Oregon State's Luke Heimlich excused from playing but remains in uniform

Luke Heimlich, seen here in 2015, says he doesn’t want to be a distraction for his team after being revealed as a registered sex offender. (AP)

Standout pitcher Luke Heimlich, who was identified as a registered sex offender by The Oregonian on Thursday, asked to be excused from playing while No. 1-ranked Oregon State plays for a berth in the College World Series.

In a statement released through his attorney, Stephen Ensor, the Oregon State ace stated that didn’t want to serve as a distraction. The request came hours before Oregon State defeated Vanderbilt 8-4 in the opening game of the best-of-three NCAA super regional.


Though he didn’t play, Heimlich was in uniform and was introduced to cheers before the game.
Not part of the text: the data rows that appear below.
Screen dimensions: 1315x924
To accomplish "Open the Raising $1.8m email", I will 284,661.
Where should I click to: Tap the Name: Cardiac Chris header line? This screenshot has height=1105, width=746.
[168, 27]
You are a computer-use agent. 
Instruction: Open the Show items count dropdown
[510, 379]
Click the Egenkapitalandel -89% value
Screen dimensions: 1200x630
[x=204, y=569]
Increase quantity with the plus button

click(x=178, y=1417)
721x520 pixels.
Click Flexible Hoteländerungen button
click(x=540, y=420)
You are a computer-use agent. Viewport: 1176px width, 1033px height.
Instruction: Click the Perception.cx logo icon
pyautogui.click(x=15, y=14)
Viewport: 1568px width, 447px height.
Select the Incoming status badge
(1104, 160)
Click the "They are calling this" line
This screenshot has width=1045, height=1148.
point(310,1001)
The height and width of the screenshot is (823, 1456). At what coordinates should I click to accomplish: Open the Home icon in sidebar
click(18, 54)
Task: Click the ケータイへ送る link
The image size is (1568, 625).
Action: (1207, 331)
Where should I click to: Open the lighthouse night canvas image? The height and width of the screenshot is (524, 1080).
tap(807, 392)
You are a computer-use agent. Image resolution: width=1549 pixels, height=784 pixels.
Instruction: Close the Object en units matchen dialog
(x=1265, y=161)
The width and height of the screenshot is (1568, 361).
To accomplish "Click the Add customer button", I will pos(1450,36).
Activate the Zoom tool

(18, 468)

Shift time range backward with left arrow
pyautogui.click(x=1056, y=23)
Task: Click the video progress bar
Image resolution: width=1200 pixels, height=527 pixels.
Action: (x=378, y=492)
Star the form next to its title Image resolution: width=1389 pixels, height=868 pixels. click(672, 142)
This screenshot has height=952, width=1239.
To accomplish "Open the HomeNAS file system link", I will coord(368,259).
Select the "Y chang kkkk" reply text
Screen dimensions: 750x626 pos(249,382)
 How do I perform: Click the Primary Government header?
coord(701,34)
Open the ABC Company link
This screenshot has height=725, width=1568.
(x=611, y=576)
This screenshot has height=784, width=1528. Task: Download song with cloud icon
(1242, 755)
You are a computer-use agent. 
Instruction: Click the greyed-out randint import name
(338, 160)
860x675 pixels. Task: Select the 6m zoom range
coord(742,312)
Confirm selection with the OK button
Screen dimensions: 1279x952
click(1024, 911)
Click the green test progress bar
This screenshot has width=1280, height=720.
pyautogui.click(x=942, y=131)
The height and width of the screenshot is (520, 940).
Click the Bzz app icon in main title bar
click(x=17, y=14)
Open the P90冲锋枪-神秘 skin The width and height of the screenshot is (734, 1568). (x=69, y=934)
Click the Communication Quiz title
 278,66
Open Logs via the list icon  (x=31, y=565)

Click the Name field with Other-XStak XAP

“He’s a team guy and in his statement he said that he didn’t want to be a distraction,” head coach Pat Casey said after the game. “I can just tell you that he is a fine young man and every second that he’s been on this campus, on and off the field, he’s been a first-class individual, one that his family should be proud of, your community should be proud of, our team is proud of. I believe in Luke.”

There was no word on if or when Heimlich might return to the field.

According to The Oregonian, Heimlich pleaded guilty to molesting a 6-year-old female family member when he was 15. Heimlich reportedly registered as a sex offender when he enrolled at Oregon State in 2014, but the paper recently discovered he was cited in April for failing to update his registry.

While his Oregon State coaches and teammates have been supportive, Yahoo Sports’ Jeff Passan reports that major league teams are taking a different approach regarding Heimlich’s past. At least four major league teams immediately took Heimlich off their draft boards after The Oregonian’s report surfaced. Heimlich has been projected as an early round selection for the upcoming draft, which begins on Monday.

Chances are there won’t be enough time for Heimlich to sway the opinions of major league scouts and executives. He’ll just have to hope there’s on team that believes in him as much as his current team does.